Text extract:
################
Only if your condition is that you want to do it in the next 3 years.

Given 15, I imagine quite a lot is possible.



I am skeptical that Hetzner or OVH or similar could get off the ground starting in 2023.

There are a couple of things working against a boostrapped public cloud:

First, you gotta buy expensive kit. And then hope you can make your money back over the next 18 months.

Funding this is hard. You could try to borrow money, but that (a) increases your underlying cost and (b) dictates how you sell. You can't borrow money against developer usage / traction because banks don't know how to value that. So you have to do top down sales and land some big, committed customers before you can use debt.

The sales model constrains the product. There is no big, committed customer on the planet that will buy global infrastructure from a company who hasn't built it out yet. So you won't be building a global cloud, you'll end up in one region.

And, no big committed customer is going to buy something novel. They do not care that "fly launch" makes it easy for a dev to launch a new project. They care that they got the best possible pricing when they were shopping for their hardware. They might care that they can run k8s on it.

This is all fine, though. I'm not opposed to it. But I think it leaves you with something that's not as good as AWS, even though it's cheaper.


Sure. And in 15 years you'll have something that might have been relevant 15 years ago.


The world is full of companies like that. Often making boatloads of money with their 15 year outdated practices and tech.
################
Extracted entries:
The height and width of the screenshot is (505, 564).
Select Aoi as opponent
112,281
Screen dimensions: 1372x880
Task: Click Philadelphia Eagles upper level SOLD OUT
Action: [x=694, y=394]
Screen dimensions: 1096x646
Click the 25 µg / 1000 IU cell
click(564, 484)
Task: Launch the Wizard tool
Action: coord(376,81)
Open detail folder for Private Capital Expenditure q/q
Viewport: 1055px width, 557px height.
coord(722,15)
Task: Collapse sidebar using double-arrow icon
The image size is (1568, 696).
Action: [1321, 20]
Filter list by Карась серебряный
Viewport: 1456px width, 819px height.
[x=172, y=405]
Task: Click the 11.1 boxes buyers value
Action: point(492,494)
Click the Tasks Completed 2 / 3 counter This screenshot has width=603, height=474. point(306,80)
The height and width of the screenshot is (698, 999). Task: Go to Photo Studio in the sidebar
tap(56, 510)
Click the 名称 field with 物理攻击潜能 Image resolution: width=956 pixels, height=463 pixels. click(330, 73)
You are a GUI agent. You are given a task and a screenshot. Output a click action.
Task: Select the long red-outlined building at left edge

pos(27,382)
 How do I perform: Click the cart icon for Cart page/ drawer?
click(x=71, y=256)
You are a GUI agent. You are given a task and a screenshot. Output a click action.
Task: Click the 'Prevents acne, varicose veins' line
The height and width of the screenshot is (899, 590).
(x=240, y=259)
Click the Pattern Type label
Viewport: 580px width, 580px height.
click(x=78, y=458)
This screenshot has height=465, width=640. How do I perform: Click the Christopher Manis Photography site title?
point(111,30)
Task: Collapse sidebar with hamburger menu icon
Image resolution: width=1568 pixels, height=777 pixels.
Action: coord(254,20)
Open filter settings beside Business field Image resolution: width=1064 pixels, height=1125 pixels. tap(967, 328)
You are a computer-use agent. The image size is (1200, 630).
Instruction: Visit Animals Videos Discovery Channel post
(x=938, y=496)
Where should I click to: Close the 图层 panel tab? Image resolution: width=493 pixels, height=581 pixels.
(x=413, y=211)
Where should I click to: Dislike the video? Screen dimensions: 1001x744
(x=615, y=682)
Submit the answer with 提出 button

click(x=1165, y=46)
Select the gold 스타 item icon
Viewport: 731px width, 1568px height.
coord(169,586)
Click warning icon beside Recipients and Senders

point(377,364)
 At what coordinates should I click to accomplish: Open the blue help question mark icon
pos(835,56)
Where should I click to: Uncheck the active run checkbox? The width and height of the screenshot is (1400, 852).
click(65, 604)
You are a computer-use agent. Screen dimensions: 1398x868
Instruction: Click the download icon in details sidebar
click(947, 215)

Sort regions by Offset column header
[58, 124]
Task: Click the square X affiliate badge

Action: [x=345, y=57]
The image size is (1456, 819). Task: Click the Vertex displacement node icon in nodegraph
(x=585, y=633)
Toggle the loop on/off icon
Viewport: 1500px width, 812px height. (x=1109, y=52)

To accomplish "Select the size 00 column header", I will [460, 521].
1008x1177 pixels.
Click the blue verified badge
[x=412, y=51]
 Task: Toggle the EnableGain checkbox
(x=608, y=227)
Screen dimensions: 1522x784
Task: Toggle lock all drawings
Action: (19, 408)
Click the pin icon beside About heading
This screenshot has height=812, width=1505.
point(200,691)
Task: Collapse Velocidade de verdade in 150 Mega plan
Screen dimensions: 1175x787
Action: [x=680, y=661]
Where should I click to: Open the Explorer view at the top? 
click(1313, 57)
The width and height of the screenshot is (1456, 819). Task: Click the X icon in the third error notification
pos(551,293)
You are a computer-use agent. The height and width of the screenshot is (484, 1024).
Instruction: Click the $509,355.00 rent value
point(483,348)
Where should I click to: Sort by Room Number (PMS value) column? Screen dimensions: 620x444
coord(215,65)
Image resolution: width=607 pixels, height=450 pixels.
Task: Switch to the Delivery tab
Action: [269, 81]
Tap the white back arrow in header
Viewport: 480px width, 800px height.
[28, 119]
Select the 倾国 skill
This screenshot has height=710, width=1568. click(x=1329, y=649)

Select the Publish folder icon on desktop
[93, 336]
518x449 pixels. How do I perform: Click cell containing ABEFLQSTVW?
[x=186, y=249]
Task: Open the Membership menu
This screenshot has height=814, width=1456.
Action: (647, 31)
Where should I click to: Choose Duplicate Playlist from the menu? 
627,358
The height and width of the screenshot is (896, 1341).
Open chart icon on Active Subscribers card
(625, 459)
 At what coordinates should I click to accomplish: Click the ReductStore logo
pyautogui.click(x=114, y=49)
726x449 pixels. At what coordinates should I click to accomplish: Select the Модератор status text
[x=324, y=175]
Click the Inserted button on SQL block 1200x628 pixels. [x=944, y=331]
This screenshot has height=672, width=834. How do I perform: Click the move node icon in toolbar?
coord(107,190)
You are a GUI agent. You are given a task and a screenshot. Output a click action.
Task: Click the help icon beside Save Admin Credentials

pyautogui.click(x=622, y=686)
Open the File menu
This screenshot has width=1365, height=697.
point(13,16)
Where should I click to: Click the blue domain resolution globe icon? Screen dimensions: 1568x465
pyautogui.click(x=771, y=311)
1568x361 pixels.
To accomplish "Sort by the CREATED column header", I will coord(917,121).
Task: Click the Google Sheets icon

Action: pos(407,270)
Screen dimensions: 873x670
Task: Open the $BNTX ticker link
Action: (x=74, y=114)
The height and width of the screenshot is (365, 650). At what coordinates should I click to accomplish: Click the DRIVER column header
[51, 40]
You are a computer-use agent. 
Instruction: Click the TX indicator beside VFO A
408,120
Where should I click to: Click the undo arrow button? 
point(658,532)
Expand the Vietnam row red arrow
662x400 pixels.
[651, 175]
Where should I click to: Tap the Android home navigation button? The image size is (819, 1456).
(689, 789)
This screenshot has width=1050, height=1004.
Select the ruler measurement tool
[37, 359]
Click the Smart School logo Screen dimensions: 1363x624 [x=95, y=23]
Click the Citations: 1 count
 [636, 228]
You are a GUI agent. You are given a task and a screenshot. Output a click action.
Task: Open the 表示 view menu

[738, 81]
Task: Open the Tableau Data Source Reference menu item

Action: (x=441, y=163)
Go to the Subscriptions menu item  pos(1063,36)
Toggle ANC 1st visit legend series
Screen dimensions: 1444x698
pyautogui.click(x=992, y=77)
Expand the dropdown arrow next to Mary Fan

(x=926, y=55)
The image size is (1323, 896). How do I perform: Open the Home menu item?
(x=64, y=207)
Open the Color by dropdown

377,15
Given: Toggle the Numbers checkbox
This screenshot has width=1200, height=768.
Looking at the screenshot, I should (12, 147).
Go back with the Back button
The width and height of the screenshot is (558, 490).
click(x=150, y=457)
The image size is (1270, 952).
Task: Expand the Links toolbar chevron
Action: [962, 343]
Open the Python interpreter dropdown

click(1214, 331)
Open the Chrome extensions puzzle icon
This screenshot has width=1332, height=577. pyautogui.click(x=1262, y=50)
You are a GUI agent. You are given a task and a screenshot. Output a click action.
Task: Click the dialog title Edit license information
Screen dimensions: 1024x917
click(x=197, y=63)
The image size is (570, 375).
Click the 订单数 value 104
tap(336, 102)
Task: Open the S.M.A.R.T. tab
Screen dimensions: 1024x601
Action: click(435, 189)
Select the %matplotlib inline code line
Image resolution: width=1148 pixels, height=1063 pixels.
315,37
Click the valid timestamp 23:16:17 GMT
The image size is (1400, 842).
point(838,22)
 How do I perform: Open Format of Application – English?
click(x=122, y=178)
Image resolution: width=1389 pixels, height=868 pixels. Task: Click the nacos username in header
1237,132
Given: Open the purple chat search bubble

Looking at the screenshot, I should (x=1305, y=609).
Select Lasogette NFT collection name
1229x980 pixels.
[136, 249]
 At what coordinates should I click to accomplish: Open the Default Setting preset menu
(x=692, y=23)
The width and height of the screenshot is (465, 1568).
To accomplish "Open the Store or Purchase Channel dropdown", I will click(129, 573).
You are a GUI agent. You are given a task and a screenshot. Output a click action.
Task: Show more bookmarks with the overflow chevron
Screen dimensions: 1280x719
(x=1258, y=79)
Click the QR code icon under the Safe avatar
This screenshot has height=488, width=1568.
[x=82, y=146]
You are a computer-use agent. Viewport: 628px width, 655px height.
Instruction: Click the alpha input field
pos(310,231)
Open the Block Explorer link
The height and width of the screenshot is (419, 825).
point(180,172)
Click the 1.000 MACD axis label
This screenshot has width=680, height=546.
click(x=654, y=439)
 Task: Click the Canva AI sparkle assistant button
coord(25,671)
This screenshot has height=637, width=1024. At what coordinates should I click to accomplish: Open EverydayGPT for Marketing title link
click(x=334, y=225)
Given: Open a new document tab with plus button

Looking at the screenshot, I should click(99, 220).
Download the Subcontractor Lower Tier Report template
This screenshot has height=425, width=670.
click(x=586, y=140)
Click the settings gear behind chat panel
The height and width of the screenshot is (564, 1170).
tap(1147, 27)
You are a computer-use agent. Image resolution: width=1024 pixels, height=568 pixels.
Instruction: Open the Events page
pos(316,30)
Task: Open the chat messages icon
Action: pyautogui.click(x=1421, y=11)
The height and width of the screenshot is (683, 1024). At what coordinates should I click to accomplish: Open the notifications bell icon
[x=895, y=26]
################
What is asked: From the text above on starting a cloud provider, reproduce word for word the passage from "And, no big" to "run k8s on it.".

Finished exercise:
And, no big committed customer is going to buy something novel. They do not care that "fly launch" makes it easy for a dev to launch a new project. They care that they got the best possible pricing when they were shopping for their hardware. They might care that they can run k8s on it.